All true histories contain instruction; though, in some, the treasure may be hard to find, and when found, so trivial in quantity, that the dry, shrivelled kernel scarcely compensates for the trouble of cracking the nut.

Agnes Grey, Anne Bronte, 1847

On an exceptionally hot evening early in July a young man came out of the garret in which he lodged in S. Place and walked slowly, as though in hesitation, toward K. bridge.

Crime and Punishment, Fyodor Dostoyevsky, 1866

Mr. Hungerton, her father, really was the most tactless person upon earth,—a fluffy, feathery, untidy cockatoo of a man, perfectly good-natured, but absolutely centered upon his own silly self.
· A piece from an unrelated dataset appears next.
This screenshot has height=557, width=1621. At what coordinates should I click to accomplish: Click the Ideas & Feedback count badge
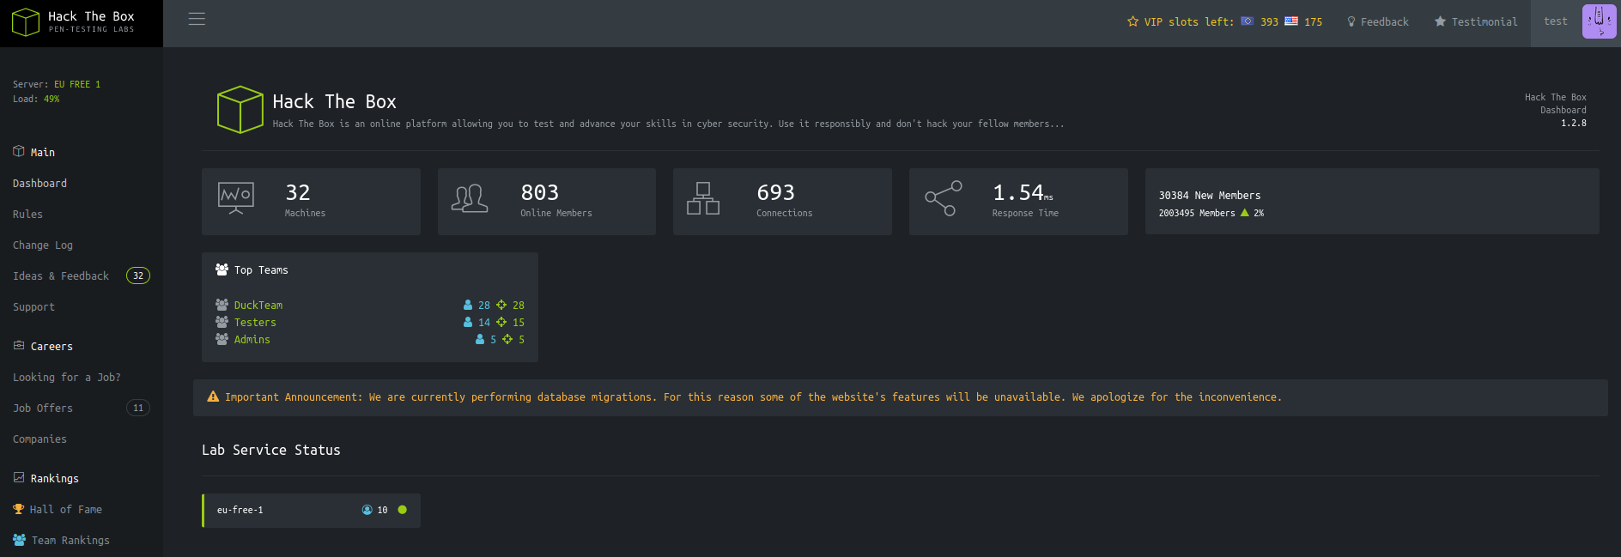click(138, 275)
The Lost World, Arthur Conan Doyle, 1912

IT WAS THE BEST OF TIMES, IT WAS THE WORST OF TIMES, IT WAS THE AGE OF wisdom, it was the age of foolishness, it was the epoch of belief, it was the epoch of incredulity, it was the season of Light, it was the season of Darkness, it was the spring of hope, it was the winter of despair, we had everything before us, we had nothing before us, we were all going direct to Heaven, we were all going direct the other way— in short, the period was so far like the present period, that some of its noisiest authorities insisted on its being received, for good or for evil, in the superlative degree of comparison only.

A Tale of Two Cities, Charles Dickens, 1859

ALL STATES, ALL POWERS, THAT HAVE HELD AND HOLD RULE OVER MEN HAVE been and are either republics or principalities.